Monday, February 23, 2009

A Win

All day long, I have been working my ass off, trying to figure out my new assignment, trying to field phone calls from angry and hurt people in my personal and professional life.

I have been trying to adjust to sticking with the most ridiculous life choice I ever made: I gave up meat, dairy, and caffeine. I don't know why... I feel like I need more opportunities to be in control or something.

I finally made it home after a 13 hour day with nothing to eat but fucking stupid ass grapes, and called my friend to vent.

Everything in my life has been so fucking shitty lately, that I completely forgot to even mention that something fantastic happened today.

I won my oral argument. AND the opinion was published. I am precedent. Well, not me personally... but... you know. It's still fucking cool.

I can't believe I almost forgot to even think about that.



Jax said...

CONGRATULATIONS!!! That's oustanding!!!

Scott Rose said...

Congratulations on all of the above, including dropping the meat & dairy!! Did you read the book "Skinny Bitch"?? Most compelling modern book I've read to permanently drop meat & dairy and never look back!

five tomatoes said...

That is fantastic! Way to litigate.

The Artful Blogger said...

Congratulations on what is sure to be the first of many!

rem said...

cool. candy necklaces all around!

Law Daze said...

Won your oral argument AND published? Awesome feeling, I bet. I was incredibly happy with successes at relatively minor hearings. Feel good, and enjoy it!
Oh, and what right does anyone in any of your lives have to be hurt? You owe them your friendship or professional colleague-ness, support at times, and honesty only to the point that it truly affects them (and not their wussy 'woe is me' wittle feelings) --- you owe NO ONE your privacy, your pain, or the right to weigh in on your decisions, including how to handle all of the above. How about, "I'm sorry, of course I did not mean to hurt you, but this was not all about you. It was mine. If you are my friend/family/supportive SOB that you claim to be then you already understand that. Now, would you like to hear about my awesome win today?"

Shelley said...


(I was happy not to see a kitten at the top of the post!)

rem said...

well grace,
I would aruge that those who know you best know that unreturned texts/calls/emails doesn't always mean you don't love/like/care.
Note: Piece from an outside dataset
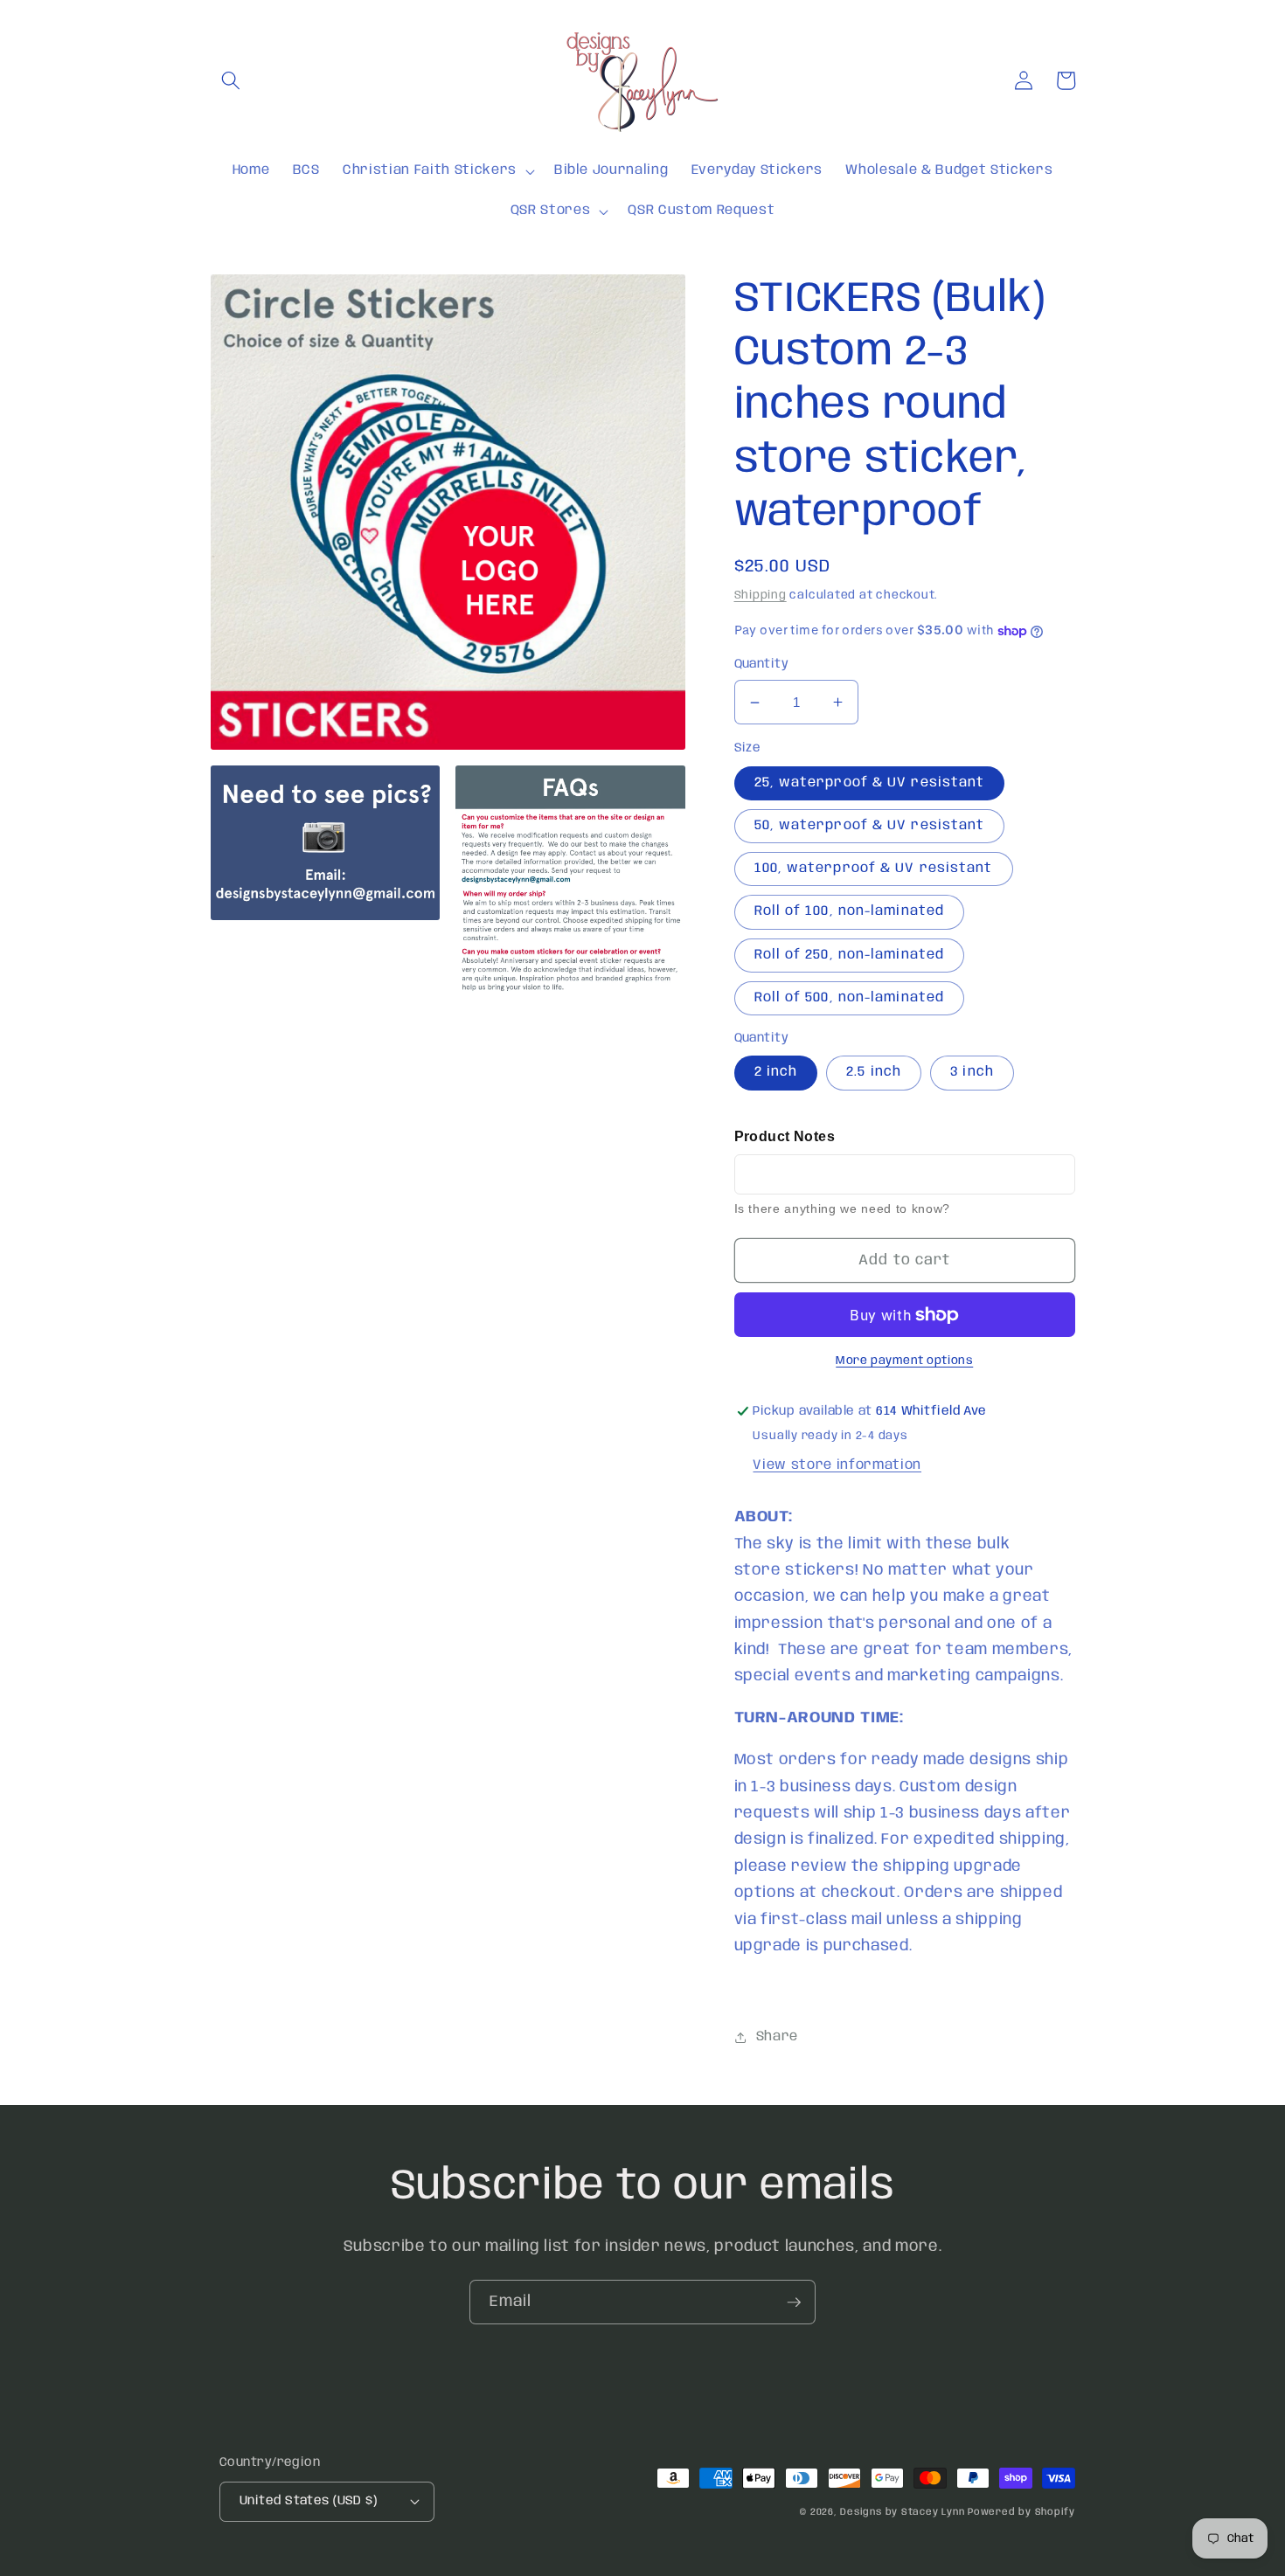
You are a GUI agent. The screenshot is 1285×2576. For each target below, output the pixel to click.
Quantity (761, 664)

You've also proven to be very supportive and loyal when people were feeling like shit...WHILE dealing with this being a part of your everyday likfe. You've saved my ass a few times, that's for sure. I'm not blowing smoke up your ass (in fact it makes me wanna barf when people on your blog do that.), I'm just saying, to love Grace is to know that she has her own way of...hmmm...loving. Relax and let you handle things your way and in your time and it all ends up being worth it. Besides, why would a person want to speak with someone who is forcing themselves to communicate with a you out of obligation? F-in weak. Anyway, it's cool Grace. A lot of us get it. We'll always be around when you're ready. xoxo

Harmless Error said...

You rock. You rock my world, you rock the States Attorneys' world, you rock everyone's world.


rem said...

hey, what's an ass grape? sounds bad.

Anonymous said...

Awesome on the setting precedent! And extra awesome for going veg! The animals thank you!

Anonymous said...

REM, I don't think that "ass grape" is a particular kind of grape. The way I read that sentence was that all Grace had in the refrigerator was grapes, and because she was disgusted/upset about the fact that that's all she had to eat after a 13 hour day, they then became "ass grapes."

But of course, only Grace has the final say on what she meant.

rem said...

well, sure. I suppose one could see it that way. But in my world I prefer there being an ass grape.

the Preppy Princess said...

A belated congratulations on the win, that sounds very cool.

BTW, ass grapes are sounding pretty good.

Overflowing Brain said...

As a history teacher, that is the definition of pretty fucking cool.